Critical Tools (part 2): Contemporary architecture's (post)colonial politics
This is the second in a series on ‘critical tools’, that helps to enable critical readings of contemporary architecture in South Africa.
In this lecture I discuss the unnamed yet pervasive politics that underlies much of architectural discourse:
“While fully embracing topics such as multiculturalism, health or the environment on the one hand, architecture’s Janus-faced politics on the other hand also simultaneously appears to embody and beget an acute reluctance to engage with questions of race, racialized experience, and virtually all topics and events which recall, implicate and locate colonialism and apartheid in present disciplinary and professional structures rather than in ‘the past’ – a notion upon which virtually all (post)colonial disciplinary discourse and structures are premised. This unnamed but nonetheless very deliberate politics is inflected in virtually all discourses and debates.” (Toffa 2020:34)
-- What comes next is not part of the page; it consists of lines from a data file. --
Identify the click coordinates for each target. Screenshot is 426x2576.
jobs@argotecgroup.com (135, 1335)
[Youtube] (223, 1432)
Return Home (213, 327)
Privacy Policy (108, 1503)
The lecture was presented for Architectural History & Theory at the GSA, University of Johannesburg.
Sources:
Joubert, O. (ed.), 2009, 10+ years 100+ buildings – Architecture in a democratic South Africa, Bell-Roberts Publishing, Cape Town.
Toffa, T., 2020, ‘Learning to speak? Of transformation, race and the colonialities of architecture’, in A.O.S. Osman (ed.), Cities, space and power, The Built Environment in Emerging Economies (BEinEE): Cities, Space and Transformation Book series Volume 1, pp. 29–76, AOSIS, Cape Town.